Dr. John Fabian, a board certified forensic psychologist and neuropsychologist, evaluated Smith on multiple occasions between July 2018 and September of this year. He determined Smith suffered from childhood abuse and neglect, including verbal, emotional and sexual abuse. He also likely has a learning disability and has been diagnosed with borderline personality disorder, bipolar disorder and post traumatic stress disorder, Fabian said.

He added that Smith had a “mildly broken brain” as a result of the significant early childhood trauma he experienced, including a volatile relationship between Smith’s mother and stepfather.

“I don’t think I’ve ever seen him smile,” Fabian said.

Fabian said he spent about 18 hours examining Smith, including testing his IQ and cognitive function. He said Smith’s IQ was 85, which is considered below average and in the 15th percentile.

The testimony is part of Smith’s defense attorneys’ effort to convince the jury to spare Smith’s life.

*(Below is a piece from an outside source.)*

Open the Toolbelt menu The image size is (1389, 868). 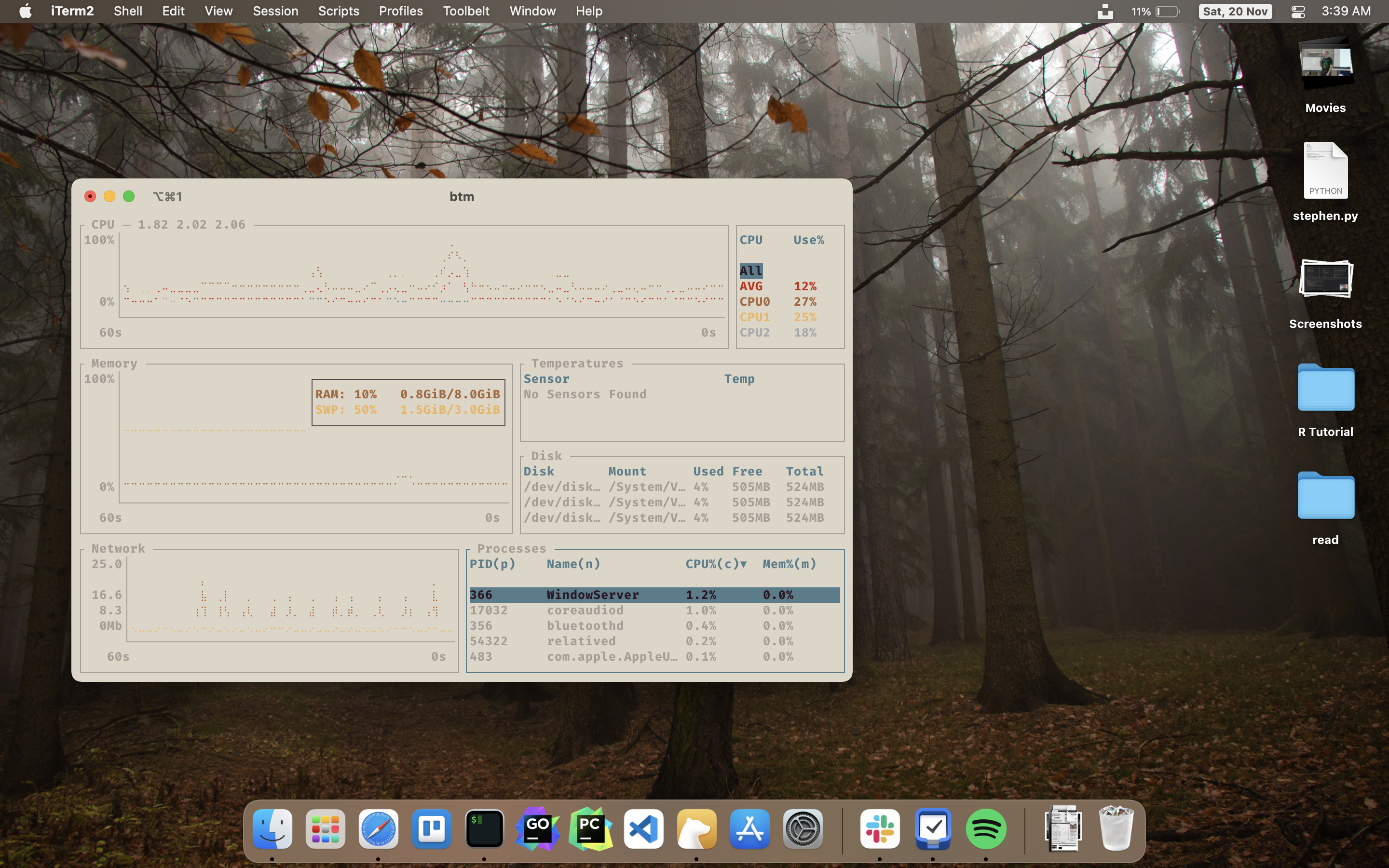point(465,12)
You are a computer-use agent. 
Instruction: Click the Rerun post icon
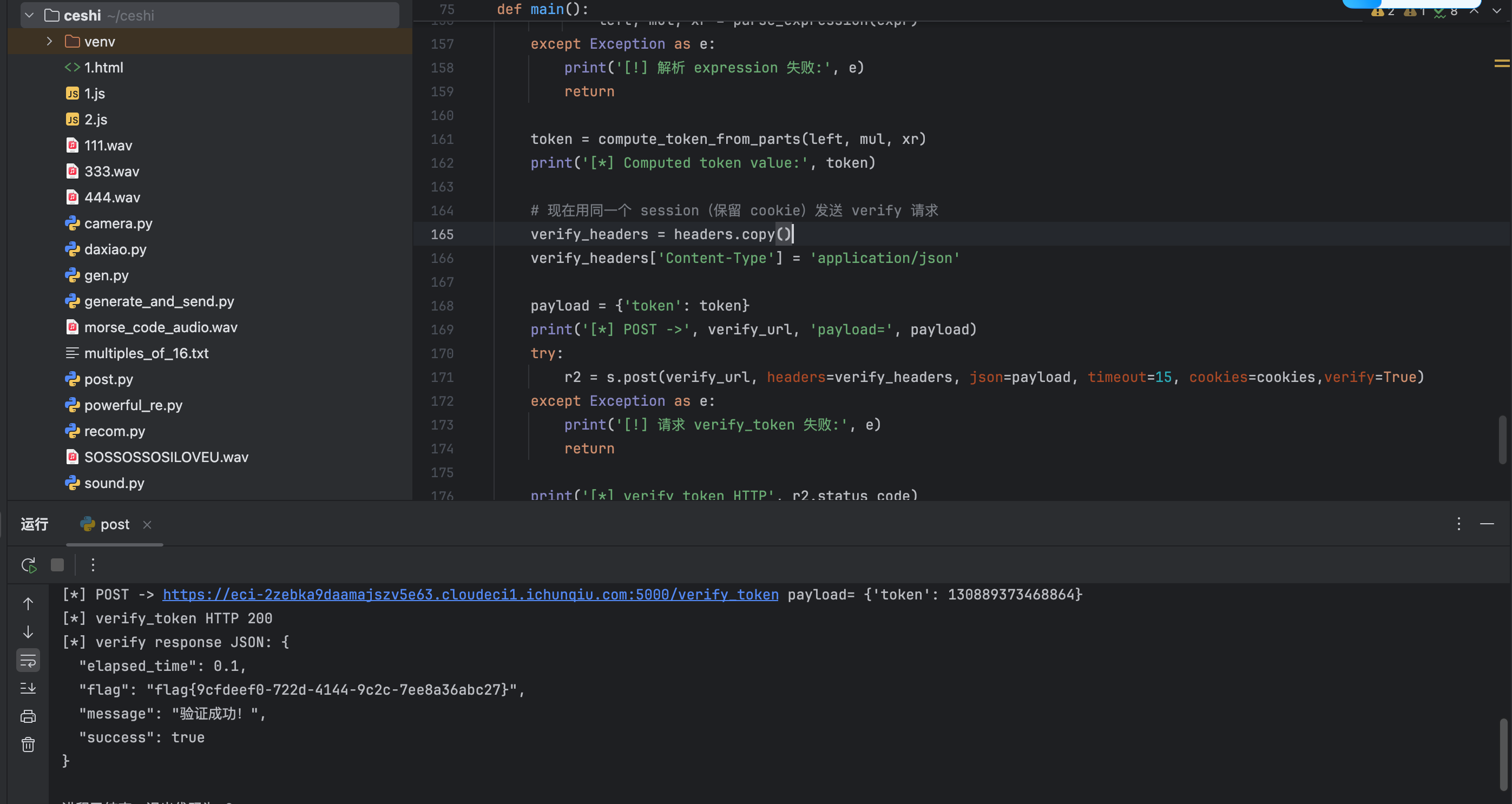click(28, 565)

Smith was convicted Friday on aggravated murder charges in the February 2018 deaths of Westerville police officers Eric Joering and Anthony Morelli.

Fabian is expected to continue his testimony Tuesday afternoon, and the jury is expected to begin deliberations Wednesday to determine whether to recommend a death sentence in the case.

If the jury can’t unanimously agree on a recommendation of death, it must recommend life without parole, life with a chance of parole after 25 years or life with a chance of parole after 30 years.